■ Page text

UFW Baseline
Security → UFW. The simple port-open / port-close baseline. M43 (ADR-0089) reduced UFW to this role; IP-trust decisions live in CrowdSec Decisions.
Default rules
The installer applies:
| Port | Protocol | Purpose |
|---|---|---|
| 22 | tcp | SSH and SFTP |
| 25 | tcp | SMTP MTA |
| 53 | tcp+udp | PowerDNS authoritative |
| 80 | tcp | HTTP (and ACME HTTP-01) |
| 443 | tcp | HTTPS |
| 465 | tcp | SMTP submission TLS |
| 587 | tcp | SMTP submission STARTTLS |
| 993 | tcp | IMAPS |
| 995 | tcp | POP3S (only if POP3 enabled in Stalwart) |
Default policy: deny incoming, allow outgoing (outbound per-user is constrained by Egress).
Page surface
- The current ruleset rendered as a sortable table.
- Per-row Disable to take a port closed.
- Add port form for non-standard ports (additional SSH, alternate web port).
- A warning panel listing any rule of the form
from <ip>— the M43 migration replaced these with CrowdSec decisions; the warning surfaces any that escaped migration.
Migrating from old ufw deny
jabali ufw migrate-ip-bans
Walks ufw status numbered, lifts every from <ip> deny rule into a CrowdSec decision with reason=migrated-from-ufw, then deletes the UFW rule. Idempotent.
Why this split
UFW is excellent at static port baselines, and the operator-readable syntax stays useful for “is :25 open?” debugging. UFW is a poor fit for the high-cardinality, short-lived per-IP block decisions CrowdSec produces (the ruleset becomes unwieldy at >1000 entries). Splitting the responsibilities keeps each tool playing to its strengths.
IPv6
The same port rules apply over IPv6. CrowdSec scenarios match both address families uniformly.
CLI
Standard UFW commands work:
ufw status numbered
ufw allow 8443/tcp
ufw delete <rule-number>
…but for IP-blocking always use cscli instead of ufw deny from.

■ Description of the task
Could you repeat the UFW baseline text between "Page surface" and "to its strengths.", inclusive, substituting "unmanageable" for "unwieldy"?

(Collected data)

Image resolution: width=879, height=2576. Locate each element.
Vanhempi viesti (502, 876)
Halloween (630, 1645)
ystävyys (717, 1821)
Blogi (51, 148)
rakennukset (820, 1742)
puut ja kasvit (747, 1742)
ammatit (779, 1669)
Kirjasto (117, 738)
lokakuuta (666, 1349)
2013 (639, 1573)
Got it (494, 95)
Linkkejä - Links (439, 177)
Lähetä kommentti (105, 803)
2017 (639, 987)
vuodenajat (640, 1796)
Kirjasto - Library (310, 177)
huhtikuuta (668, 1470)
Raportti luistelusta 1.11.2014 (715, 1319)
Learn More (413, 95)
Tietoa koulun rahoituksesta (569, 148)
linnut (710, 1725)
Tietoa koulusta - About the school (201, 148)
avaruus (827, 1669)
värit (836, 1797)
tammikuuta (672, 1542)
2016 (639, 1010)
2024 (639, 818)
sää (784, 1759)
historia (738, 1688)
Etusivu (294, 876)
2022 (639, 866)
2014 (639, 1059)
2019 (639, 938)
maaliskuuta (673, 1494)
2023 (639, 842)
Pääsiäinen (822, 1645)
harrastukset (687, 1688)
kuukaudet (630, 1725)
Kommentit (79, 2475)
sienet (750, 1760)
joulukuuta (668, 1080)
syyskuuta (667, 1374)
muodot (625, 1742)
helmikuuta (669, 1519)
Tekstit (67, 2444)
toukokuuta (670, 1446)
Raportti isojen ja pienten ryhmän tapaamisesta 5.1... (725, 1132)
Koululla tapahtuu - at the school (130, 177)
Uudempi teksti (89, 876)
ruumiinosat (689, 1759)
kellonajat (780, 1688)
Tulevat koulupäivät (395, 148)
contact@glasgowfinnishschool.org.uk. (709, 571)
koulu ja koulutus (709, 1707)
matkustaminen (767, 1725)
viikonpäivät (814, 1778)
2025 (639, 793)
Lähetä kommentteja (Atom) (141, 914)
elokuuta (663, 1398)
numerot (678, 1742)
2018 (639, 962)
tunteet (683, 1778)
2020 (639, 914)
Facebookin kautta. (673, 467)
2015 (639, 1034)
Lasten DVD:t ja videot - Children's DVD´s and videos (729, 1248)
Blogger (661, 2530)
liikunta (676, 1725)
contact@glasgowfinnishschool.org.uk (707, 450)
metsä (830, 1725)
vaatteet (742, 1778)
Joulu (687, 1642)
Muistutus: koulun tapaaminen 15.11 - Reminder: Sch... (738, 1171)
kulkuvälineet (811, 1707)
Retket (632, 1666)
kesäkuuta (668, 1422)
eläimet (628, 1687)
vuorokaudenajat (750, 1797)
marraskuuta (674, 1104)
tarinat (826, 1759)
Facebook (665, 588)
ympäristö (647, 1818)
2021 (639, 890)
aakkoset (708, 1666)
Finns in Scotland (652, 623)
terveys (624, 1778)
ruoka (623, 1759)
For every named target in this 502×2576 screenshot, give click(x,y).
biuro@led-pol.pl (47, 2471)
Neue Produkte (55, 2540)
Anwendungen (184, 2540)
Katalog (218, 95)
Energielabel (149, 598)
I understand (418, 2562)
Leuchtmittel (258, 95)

■ Task solution
Page surface
- The current ruleset rendered as a sortable table.
- Per-row Disable to take a port closed.
- Add port form for non-standard ports (additional SSH, alternate web port).
- A warning panel listing any rule of the form
from <ip>— the M43 migration replaced these with CrowdSec decisions; the warning surfaces any that escaped migration.
Migrating from old ufw deny
jabali ufw migrate-ip-bans
Walks ufw status numbered, lifts every from <ip> deny rule into a CrowdSec decision with reason=migrated-from-ufw, then deletes the UFW rule. Idempotent.
Why this split
UFW is excellent at static port baselines, and the operator-readable syntax stays useful for “is :25 open?” debugging. UFW is a poor fit for the high-cardinality, short-lived per-IP block decisions CrowdSec produces (the ruleset becomes unmanageable at >1000 entries). Splitting the responsibilities keeps each tool playing to its strengths.